L’art. 2, comma 9°, del CCNL enti locali, conformemente a quanto disposto dall’art.7 della legge n. 196/97, specifica che “i lavoratori temporanei hanno diritto di esercitare presso gli enti utilizzatori i diritti di libertà e di attività sindacale previsti dalla legge n. 300/70 e possono partecipare alle assemblee del personale dipendente”.

8. Cenni sugli aspetti  previdenziali

Gli oneri contributivi, previdenziali ed assistenziali sono a carico delle imprese fornitrici che sono inquadrate nel settore terziario. Anche gli obblighi per l’assicurazione contro gli infortuni e le malattie professionali sono a carico dell’impresa fornitrice.
Come già detto, gli importi effettivamente versati dalle imprese fornitrici, sono oggetto d’un apposito impegno di copertura da parte delle imprese utilizzatrici, nell’ambito degli obblighi assunti con il contratto di fornitura.

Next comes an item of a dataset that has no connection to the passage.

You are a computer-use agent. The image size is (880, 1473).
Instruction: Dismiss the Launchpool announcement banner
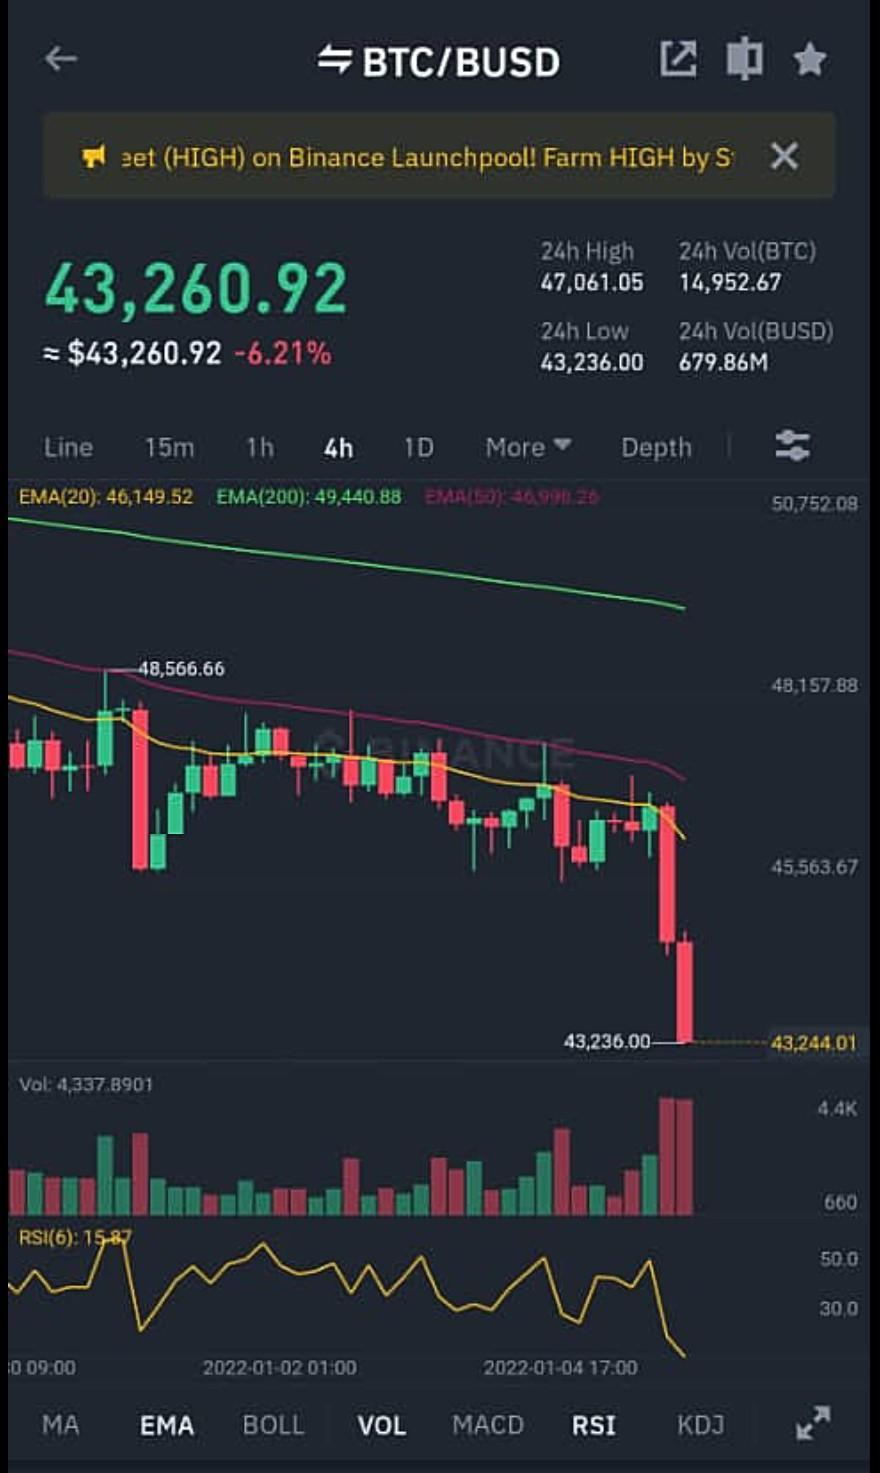coord(785,156)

Al fine di garantire la copertura assicurativa per i lavoratori impegnati in iniziative formative nonché per la copertura dei periodi intercorrenti fra diversi contratti per prestazioni temporanee a tempo determinato, il D. Lgs. 564/96 prevede la possibilità per i lavoratori di versare la differenza contributiva per i periodi in cui abbiano percepito una retribuzione inferiore rispetto a quella convenzionale.